### PASSAGE PROVIDED
Japan Real Time Charts and Data
Edward Hugh is only able to update this blog from time to time, but he does run a lively Twitter account with plenty of Japan related comment. He also maintains a collection of constantly updated Japan data charts with short updates on a Storify dedicated page Is Japan Once More Back in Deflation?
Wednesday, March 08, 2006
Japan: D Day Approaching?
Well there is a lot of attention being focused on the 2 day meeting of the Bank of japan which started today. Will tomorrow be Decision Day? Certainly the equity markets are nervous. Dave Altig at MacroBlog had a timely post yesterday about some of the possible pitfalls ahead, and Martin Wolfe has a piece on Japan in today's FT:
Japan is back. After almost one and a half decades of disappointment, growth is strong, deflation is vanishing and confidence is returning. Is this then the reward for Junichiro Koizumi's reforms? "Exactly the opposite" is the answer. If the prime minister had done what he initially proposed – pursue structural reform and cut fiscal deficits – the result would have been a catastrophe. Fortunately, wiser counsels prevailed.
In what way then is this an unreformed Japanese economy? It is still a Japan whose growth depends heavily on exports and investment, whose private sector saves far more than it can profitably invest at home and whose corporations waste capital. Japan is not recovering because it has a brand new economy: what has been achieved is a partial clean-up of the legacy of the bubble years.
As Martin Wolfe also points out:
Between the fourth quarter of 2001 (the last deep trough in gross domestic product) and the fourth quarter of last year, the economy expanded by 9.9 per cent, in real terms. Net exports generated an astonishing 30 per cent of the increase in demand, investment 18 per cent and government consumption a further 14 per cent. Private consumption generated a mere 39 per cent of the increase in demand.

### TASKS FOR THIS EXERCISE
**1.** Decide whether each statement agrees with the Japan post. Answer yes or no and quote the deciding words. (a) The Bank of Japan meeting lasts two days. (b) Private consumption generated more than half of the increase in demand. (c) Martin Wolfe attributes Japan's recovery to a brand new economy.
**2.** Reproduce the passage of the Japan post that begins at the words "Wednesday, March 08, 2006" and stops after the words "wiser counsels prevailed.".

### DATA SHOWN
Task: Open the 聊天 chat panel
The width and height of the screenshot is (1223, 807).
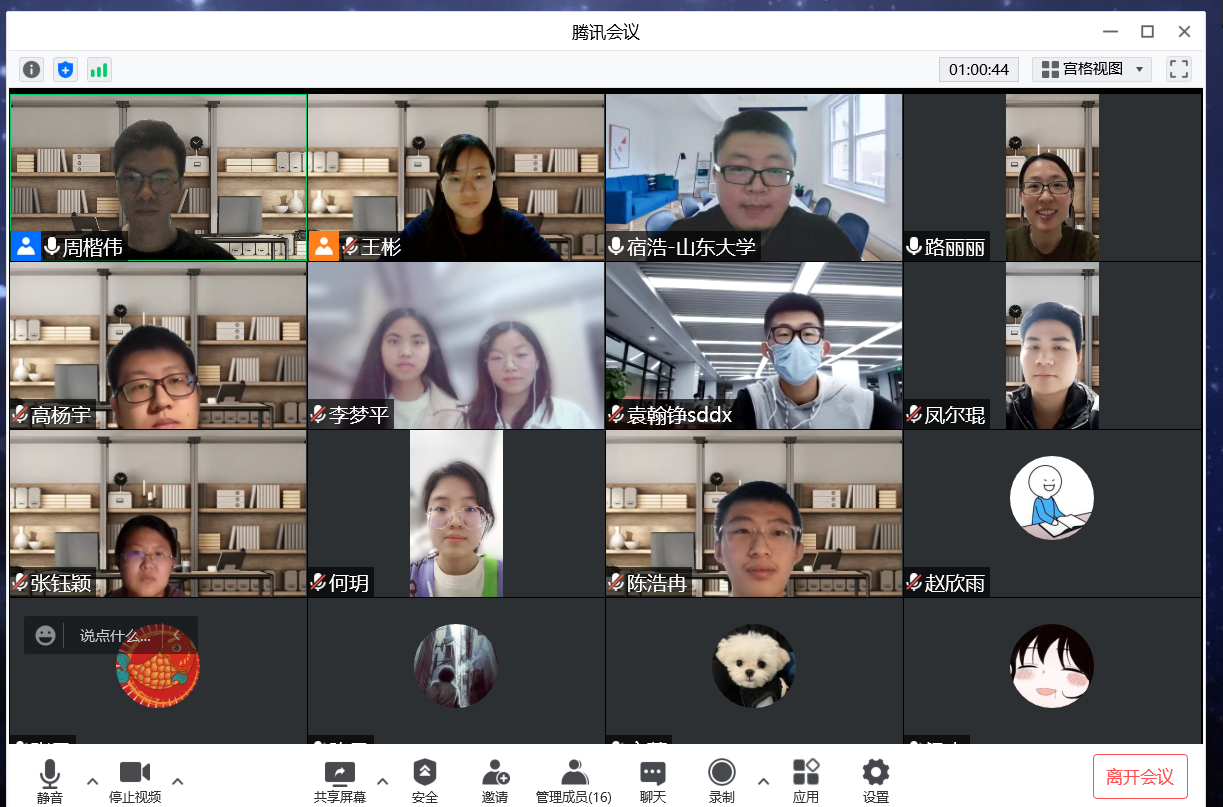Action: tap(653, 780)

### IN RESPONSE
**1.**
(a) Yes: "the 2 day meeting of the Bank of japan which started today"
(b) No: "Private consumption generated a mere 39 per cent of the increase in demand."
(c) No: "Japan is not recovering because it has a brand new economy"

**2.**
Wednesday, March 08, 2006
Japan: D Day Approaching?
Well there is a lot of attention being focused on the 2 day meeting of the Bank of japan which started today. Will tomorrow be Decision Day? Certainly the equity markets are nervous. Dave Altig at MacroBlog had a timely post yesterday about some of the possible pitfalls ahead, and Martin Wolfe has a piece on Japan in today's FT:
Japan is back. After almost one and a half decades of disappointment, growth is strong, deflation is vanishing and confidence is returning. Is this then the reward for Junichiro Koizumi's reforms? "Exactly the opposite" is the answer. If the prime minister had done what he initially proposed – pursue structural reform and cut fiscal deficits – the result would have been a catastrophe. Fortunately, wiser counsels prevailed.